The Kozhiglover explains that Korach had tremendous hislahavus in his avodas Hashem and therefore felt that Moshe's leadership was unnecessary. Does the presence of one string of techeiles really make a difference when the entire talis is made of techeiles? What Korach did not realize is that all his hislahavus and all the great avodah of those who stuck with him was due not to their own efforts and ability alone, but was due to their being in the presence of the tzadik hador Moshe Rabeinu. It was the one string of techeiles that elevated the rest of the talis.
We once discussed the Maharal's beautiful approach to Rashi's comment that Ya'akov requested that he not be mentioned in recounting the lineage of Korach. Rav Shach in his sefer on chumash writes more plainly that what Rashi means is that Ya'akov davened that he not be assigned any portion of blame for Korach's behavior. The Torah takes the position that certainly parents, but even grandparents and great-grandparents and generations back share in the responsibility for how the next generation turns out. Ya'akov did not want it said that somehow he did not put in enough effort in the chinuch of his children, which in turn led to a Korach generations later. This despite the fact that any minor mistake Ya'akov might have made (and we are speaking of Ya'akov Avinu, so the mistake would be subtle and very minor if there was one at all) had no effect at all on Levi, his son, as Levi himself was a tzadik and had children who were tzadikim. Apparently a minor mistake that is invisible one generation may resound many generation later in ways we might never imagine.

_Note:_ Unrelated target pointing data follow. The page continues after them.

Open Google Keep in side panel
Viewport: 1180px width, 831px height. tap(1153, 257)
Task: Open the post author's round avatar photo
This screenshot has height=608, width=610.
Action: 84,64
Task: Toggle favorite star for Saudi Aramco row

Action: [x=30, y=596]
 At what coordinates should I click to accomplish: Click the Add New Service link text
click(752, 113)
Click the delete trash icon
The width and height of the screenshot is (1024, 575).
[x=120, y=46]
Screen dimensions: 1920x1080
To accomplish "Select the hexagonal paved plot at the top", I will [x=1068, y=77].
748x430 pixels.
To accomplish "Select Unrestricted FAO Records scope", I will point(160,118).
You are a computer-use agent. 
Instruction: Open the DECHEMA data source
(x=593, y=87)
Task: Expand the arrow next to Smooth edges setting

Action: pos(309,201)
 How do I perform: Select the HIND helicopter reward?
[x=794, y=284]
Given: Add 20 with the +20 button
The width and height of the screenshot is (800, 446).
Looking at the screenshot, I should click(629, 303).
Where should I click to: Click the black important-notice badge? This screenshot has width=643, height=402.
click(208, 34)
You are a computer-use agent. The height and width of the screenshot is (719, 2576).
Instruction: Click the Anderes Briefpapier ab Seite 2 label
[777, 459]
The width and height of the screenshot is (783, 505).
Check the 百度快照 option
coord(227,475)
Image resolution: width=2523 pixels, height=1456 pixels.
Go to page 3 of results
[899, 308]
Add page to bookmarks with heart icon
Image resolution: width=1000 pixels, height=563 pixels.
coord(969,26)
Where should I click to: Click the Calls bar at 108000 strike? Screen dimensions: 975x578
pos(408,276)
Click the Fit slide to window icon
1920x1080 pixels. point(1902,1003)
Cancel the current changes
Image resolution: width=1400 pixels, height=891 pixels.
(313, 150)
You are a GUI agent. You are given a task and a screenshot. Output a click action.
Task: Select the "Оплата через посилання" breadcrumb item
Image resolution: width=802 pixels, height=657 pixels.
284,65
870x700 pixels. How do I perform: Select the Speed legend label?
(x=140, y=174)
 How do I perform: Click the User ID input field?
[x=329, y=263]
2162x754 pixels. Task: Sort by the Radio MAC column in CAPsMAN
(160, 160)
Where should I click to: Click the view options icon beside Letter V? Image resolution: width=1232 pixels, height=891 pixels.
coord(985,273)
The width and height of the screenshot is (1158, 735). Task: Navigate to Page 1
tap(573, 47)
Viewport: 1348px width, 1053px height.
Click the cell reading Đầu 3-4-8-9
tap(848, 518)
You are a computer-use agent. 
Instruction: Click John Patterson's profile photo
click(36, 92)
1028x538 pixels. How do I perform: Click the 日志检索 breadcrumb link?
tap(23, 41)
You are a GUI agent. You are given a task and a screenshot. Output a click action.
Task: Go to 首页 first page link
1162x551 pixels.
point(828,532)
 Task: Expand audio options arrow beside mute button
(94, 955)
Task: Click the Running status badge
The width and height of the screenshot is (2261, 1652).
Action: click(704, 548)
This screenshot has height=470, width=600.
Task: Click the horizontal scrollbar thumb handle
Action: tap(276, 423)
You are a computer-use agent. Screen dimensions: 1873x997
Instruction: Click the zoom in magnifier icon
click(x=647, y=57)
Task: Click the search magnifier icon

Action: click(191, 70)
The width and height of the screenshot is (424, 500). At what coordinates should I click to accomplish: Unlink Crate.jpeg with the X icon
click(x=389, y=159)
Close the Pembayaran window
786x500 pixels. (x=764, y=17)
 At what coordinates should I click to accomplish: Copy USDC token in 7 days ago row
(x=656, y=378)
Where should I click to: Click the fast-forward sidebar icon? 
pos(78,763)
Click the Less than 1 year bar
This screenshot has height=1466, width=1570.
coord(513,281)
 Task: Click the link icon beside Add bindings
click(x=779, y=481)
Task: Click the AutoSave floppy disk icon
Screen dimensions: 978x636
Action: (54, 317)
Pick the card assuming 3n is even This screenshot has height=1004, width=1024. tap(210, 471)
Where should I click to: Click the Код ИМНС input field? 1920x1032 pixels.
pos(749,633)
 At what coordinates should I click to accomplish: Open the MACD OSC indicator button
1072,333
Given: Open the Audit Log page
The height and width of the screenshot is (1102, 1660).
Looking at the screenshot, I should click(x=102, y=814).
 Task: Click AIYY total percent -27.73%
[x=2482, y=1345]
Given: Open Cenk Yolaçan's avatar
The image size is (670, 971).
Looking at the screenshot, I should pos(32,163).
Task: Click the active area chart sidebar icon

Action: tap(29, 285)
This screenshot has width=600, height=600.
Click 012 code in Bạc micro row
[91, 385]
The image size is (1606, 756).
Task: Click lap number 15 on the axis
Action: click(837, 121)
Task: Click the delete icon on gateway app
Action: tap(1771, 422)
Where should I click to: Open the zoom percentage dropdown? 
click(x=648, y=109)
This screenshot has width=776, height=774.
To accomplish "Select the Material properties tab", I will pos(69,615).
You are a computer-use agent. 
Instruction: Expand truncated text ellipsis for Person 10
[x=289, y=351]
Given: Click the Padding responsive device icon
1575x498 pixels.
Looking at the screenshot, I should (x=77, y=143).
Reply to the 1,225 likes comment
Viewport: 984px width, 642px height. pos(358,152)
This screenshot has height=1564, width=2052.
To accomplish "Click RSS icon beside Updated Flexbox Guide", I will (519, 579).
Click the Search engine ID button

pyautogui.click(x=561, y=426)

We see a similar idea in a positive vein as well. In an effort to quell the machlokes Moshe sought out Dasan and Aviram. "Vayishlach Moshe likro l'Dasan vaAviram bnei Elieav vayomru lo na'aleh." (16:12) Why does the Torah here make reference to Dasan and Aviram's father, "bnei Eliav" -- we already know from the first pasuk in the parsha who their father was? R' Avraham Yehoshua Heschel, the Apta Rav, in his Ohev Yisrael writes that Moshe was trying to find some way to turn Dasam and Aviram to good. Rather than fight them head on, he appealed to their "shoresh ha'neshoma," he went back to their roots. He reads the pasuk as follows: "Vayishlach Moshe," Moshe sent, "Likro l'Dasan v'Aviram," to call Dasan and Aviram not by their usual names, but by a different name -- "Bnei Elieav," "Children of Elieav." Moshe invoked the name of their saintly father.
We can understand this without getting into any mystical ideas. The names Dasan and Aviram were on most wanted posters, so to speak. They already were laden with the baggage of a lifetime of sin. Moshe had to remind Dasan and Aviram that they were not born that way. They were once Bnei Elieav, the name Eli-Av being a contraction of K-li / Av, Hashem is my Father. Their neshoma came from very holy roots, and they therefore had within them the potential for greateness and tzidkus -- if only they would acknowledge those roots. Moshe said, "I'm not calling you Dasan and Aviram anymore, because you are not really those bad guys everyone is talking about. You are really 'Bnei Eliav,' holy righteous Jews.
Unfortuantely, Dasan and Aviram's response was, "Lo na'aleh." We are not interesting in being elevated by your speech about the greatness of our lineage, the greatness of our neshoma.
There are teachers who I have heard always refer to students as this tzadik'l or that tzadik'l, when most of us would be tempted to call the same kids little monsters. The message is the same -- other people might call them Dasan and Aviram's, but deep down, their real name just might be tzadik'l.
And so we come full circle. Korach, as the Koshiglover explains, viewed his achievements as isolated from outside influence. Dasan and Aviram refused to allow the past lineage of their family, their neshomos noble roots, to influence their destiny -- they refused a name that connected with their family's past greatness. The musar haskel, as we learn from Ya'akov's tefilah, is what tremendous influence we indeed have over others, in particular over our children and grandchildren and great grandchildren, as every deed reveberates and impacts genrations to come.